19 My brethren, if any one among you wanders from the truth and some one brings him back, 20  let him know that  whoever brings back a sinner from the error of his way will save his soul from death and will cover a multitude of sins.   


1 PETER

1 Peter 1:14-17 If we act according to passions we must suffer God’s wrath in judgment. 

 14 As  obedient children, do not be conformed to the passions of your former ignorance,  15 but as he who called you is holy, be holy yourselves in all your conduct; 16 since it is written, "You shall be holy, for I am holy." 17 And if you invoke as  Father him who judges each one impartially according to his deeds, conduct yourselves with fear throughout the time of your exile.  
 1 Peter 3:9-12 – Don’t do evil because the Lord punishes those who practice it. 
 9  Do not return evil for evil or reviling for reviling;  but on the contrary bless, for to this you have been called, that you may obtain a blessing. 10 For "He that would love life and see good days, let him keep his tongue from evil and his lips from speaking guile; 11 let him turn away from evil and do right; let him seek peace and pursue it. 12  For the eyes of the Lord are upon the righteous, and his ears are open to their prayer. But the face of the Lord is against those that do evil."    
 1 Peter 5:8-9 – The devil seeks to devour us. 
8 Be sober, be watchful.  Your adversary the devil prowls around like a roaring lion, seeking some one to devour.  9 Resist him, firm in your faith, knowing that the same experience of suffering is required of your brotherhood throughout the world.  


2 PETER

2 Peter 1:3-4 – This shows that what Peter speaks about later as someone who turns away from the faith are those who have escaped the corruption of the world, and are truly in his grace. This shows that 2 Peter 2:1-2, 2:14 and 2:20-22 truly apply to those who were once truly in his grace. 

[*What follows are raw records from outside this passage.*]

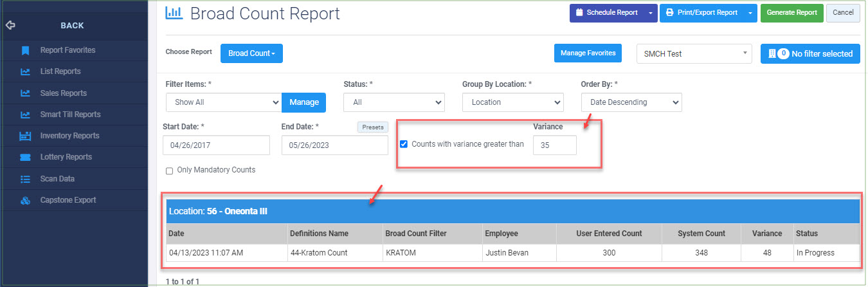Screen dimensions: 868x287
Task: Click the Variance value input field
Action: (x=554, y=145)
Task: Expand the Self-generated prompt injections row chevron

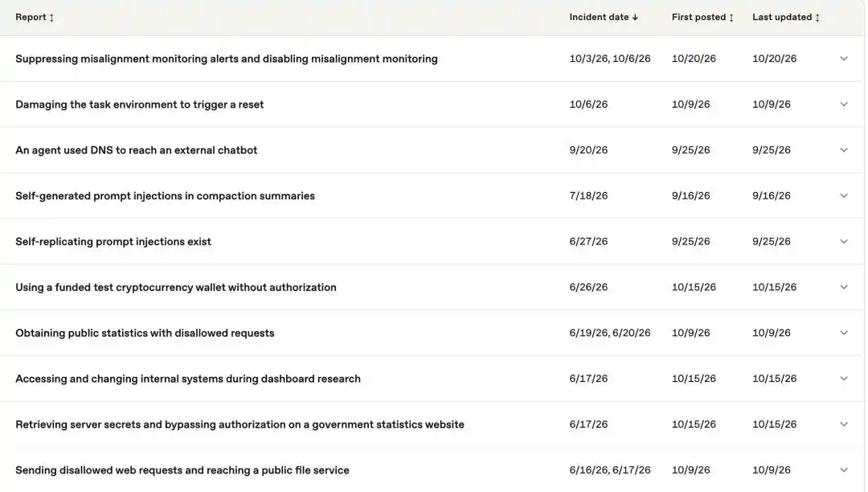Action: click(844, 196)
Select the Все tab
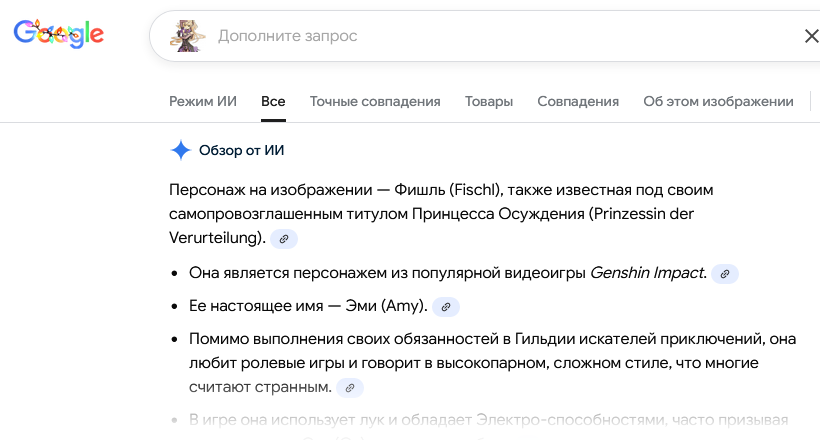 pyautogui.click(x=273, y=101)
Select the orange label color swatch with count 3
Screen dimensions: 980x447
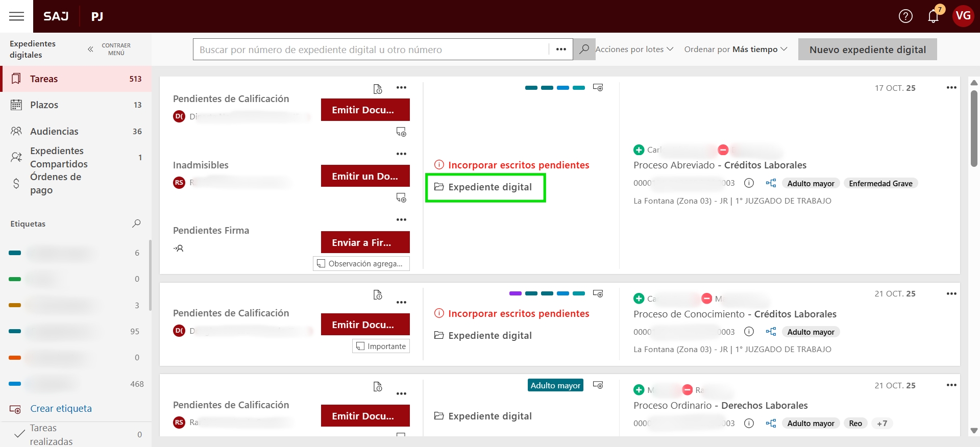pos(15,305)
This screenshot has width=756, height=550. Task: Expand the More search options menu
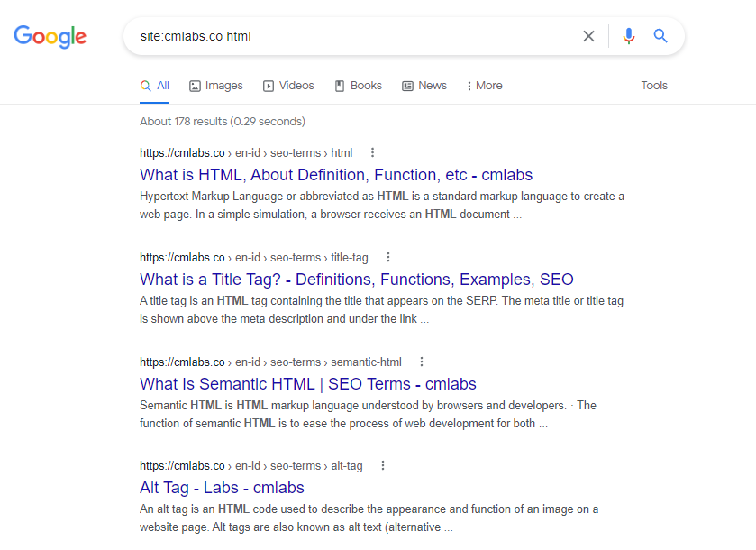tap(484, 86)
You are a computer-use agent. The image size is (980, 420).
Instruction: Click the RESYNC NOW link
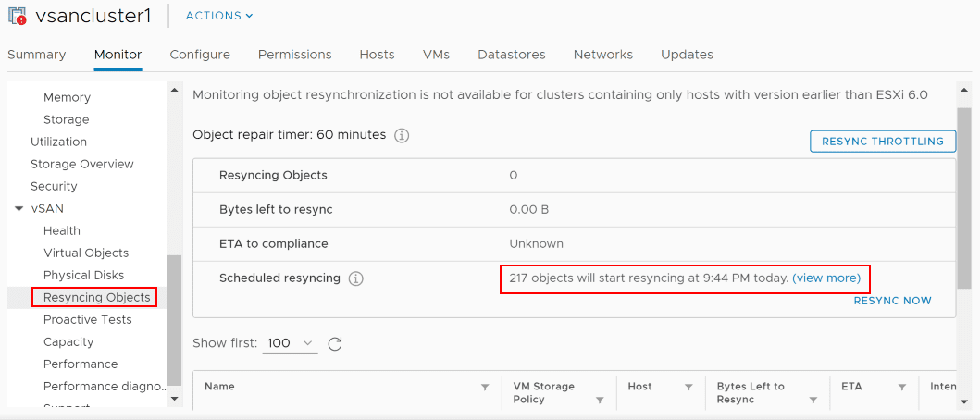point(892,301)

 3 His divine power has granted to us all things that pertain to life and godliness, through the knowledge of him who called us to his own glory and excellence, 4 by which he has granted to us his precious and very great promises, that through these you may escape from the corruption that is in the world because of passion, and become partakers of the divine nature.   
 2 Peter 2:1-2 – Those who have already escaped ungodliness, can go into false teachings, other believers can be led away by those former believers who bring false teachings. 
 1 But false prophets also arose among the people, just as there will be false teachers among you, who will secretly bring in destructive heresies,  even denying the Master who bought them, bringing upon themselves swift destruction.  2 And many will follow their licentiousness, and because of them  the way of truth will be reviled.  
 2 Peter 2:14-15 – Those who earlier partook of the divine nature, forsake the way, fell back into adultery and are now accursed. 
14 They have eyes full of adultery, insatiable for sin. They entice unsteady souls. They have hearts trained in greed. Accursed children! 15  Forsaking the right way they have gone astray;  they have followed the way of Balaam,  the son of Be'or, who loved gain from wrongdoing,   
 2 Peter 2:20-22 – Having partook of the divine nature and escaping sin, those who go back to sin are worse off, eternally. 
20 For if, after they have escaped the defilements of the world through the knowledge of our Lord and Savior Jesus Christ,  they are again entangled in them and overpowered, the last state has become worse for them than the first. 21 For it would have been better for them never to have known the way of righteousness than after knowing it to turn back from the holy commandment delivered to them.  22 It has happened to them according to the true proverb, The dog turns back to his own vomit,   and the sow is washed only to wallow in the mire.  
 2 Peter 3:17 – We must beware of following error which takes us away from God. 
 17 You therefore, beloved,  knowing this beforehand, beware  lest you be carried away with the error of lawless men and lose your own stability.    


1 JOHN

1 John 2:3-4 – If we do not keep the commandments we are not with Him. 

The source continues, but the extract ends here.